However, the icing on the cake really isn’t just those trial recordings and the state’s failure to produce them. The state has even bigger fish to fry in terms of damage control in what in fact just maybe a malicious prosecution of an innocent man by dirty cops and a corrupt prosecutors office. Some years after Evans had already began serving his 107 year prison term, he received a communication from an Appellate Defender, who provided him with a police report composed by an Alton Illinois School Resource Police Officer name Detective Cooley. Cooley had various brushes with Nekemar Pearson whom Evans was convicted of murdering. Cooley probably is best qualified to identify Pearson due to having arrested him on several occasions. The school cop was more than likely familiar with missing person reports related to Pearson’s disappearance, took the initiative to file a police report after spotting Pearson walking down a street in Alton, and interestingly some 9 days after the day in which state prosecutors claimed Evans had killed him.
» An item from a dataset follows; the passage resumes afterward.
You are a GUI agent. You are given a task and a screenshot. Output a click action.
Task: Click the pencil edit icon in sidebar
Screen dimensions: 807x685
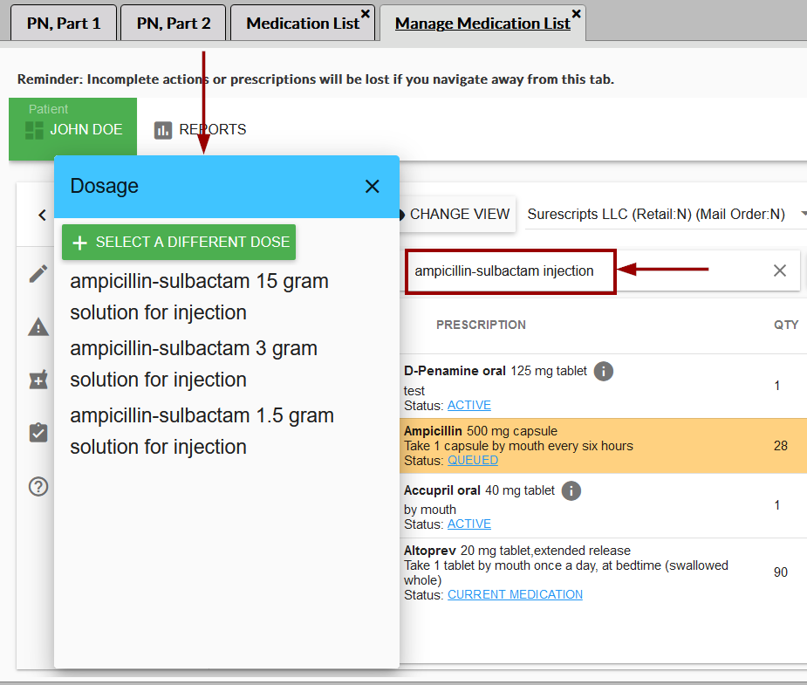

Evans had allegedly never seen the report or even heard about it and court records show that others working on his defense also say they never were made aware of such discovery. More importantly though, Evans trial jury was never made aware of this discovery either. This piece of information brought to Evans attention years after his conviction is not only new evidence which establishes at minimum, grounds for a new trial, but the document could even completely eviscerate the state’s entire case against Evans. The attorney’s communication to Evans related to Detective Cooley’s police report is such a crucial piece of discovery that its highly probable and reasonable to assume that at least one juror could have ruled in favor of acquitting Evans, based on the fact that a police report, which is usually deemed credible, establishes that Pearson was seen alive after the day that state prosecutors claimed that Evans killed him.

According to the Appellate Defender who alerted Evans regarding the police report by Detective Cooley, he had discovered the document in the case files of Larry Greer, the same man that authorities essentially paid to testify at Evans grand jury hearing. The report’s very existence establishes that prosecutors were well aware of Cooley’s claim of having seen Pearson alive after he was suppose to have been killed. This point related to discovery in Evans case which the prosecutors office is required to turn over to Evans defense, prove that sufficient evidence existed that establishes Evans indictment for murder was obtained through paid witness testimony, and with knowledge by prosecutors that Pearson very well may have still been alive (a serious crime that makes a mockery of the Illinois state courts and our justice system. and completely destroying the life of James Evans and his family). Then there are also reports and witness accounts that claim Pearson (who was on home monitor pending criminal charges for the murder of a man name Willie Nichols), had allegedly been pursued on foot and shot at by members of Nichols’ family on the one year anniversary of Nichols’ death. Some how that information was never allowed into the Evans trial. Pearson’s actual killer(s) may even still be at large within the Alton community.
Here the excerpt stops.